Reading text:
Legends of Oz: Dorothy's Return is a harmless but almost charmless adaptation of a book by L. Frank Baum's grandson. It's a derivative hash of grandpa's story, set in the present day and given forgettable new tunes by pop songsmiths such as Bryan Adams that are sung by the likes of Lea Michele, Martin Short, Hugh Dancy, and the operatic Megan Hilty of TV's Smash.

Dorothy (voiced by Lea Michele) and Toto in a tale by L. Frank Baum's grandson.
Dorothy (voiced by Lea Michele) and Toto in a tale by L. Frank Baum's grandson.Read more

Legends of Oz: Dorothy's Return is a harmless but almost charmless adaptation of a book by L. Frank Baum's grandson. It's a derivative hash of grandpa's story, set in the present day and given forgettable new tunes by pop songsmiths such as Bryan Adams that are sung by the likes of Lea Michele, Martin Short, Hugh Dancy, and the operatic Megan Hilty of TV's Smash.

And it's in 3D, of course.

Animated at Prana in India, this work has decent production design: a dark, abandoned Emerald City; a shiny, porcelain sheen in Oz's "Dainty China Country"; luscious-looking 3D sweets in Candy Country.

The animated characters are beautifully rendered, though their faces lack the expression that Pixar, Blue Sky, Disney, and Sony have managed in their recent films.

Dorothy (Michele), Toto, Auntie Em, and Uncle Henry survive a tornado that trashes their corner of Kansas. An unscrupulous real estate hustler (Martin Short) is ready to buy out the whole shattered town. But before Dorothy can stop this foreclosure fraud, a rainbow snatches her and drags her, and her little dog, back to Oz.

Supplied data:
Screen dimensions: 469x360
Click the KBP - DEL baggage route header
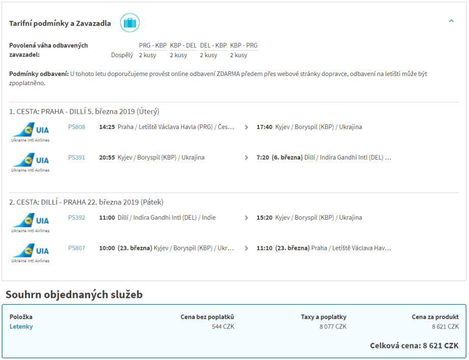(183, 45)
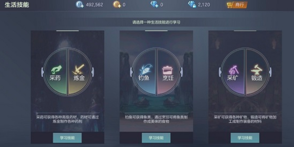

Work to do: According to the review, which studio animated the film, and in what country? The listing is not relevant to what is asked here.

Full answer: Prana, in India.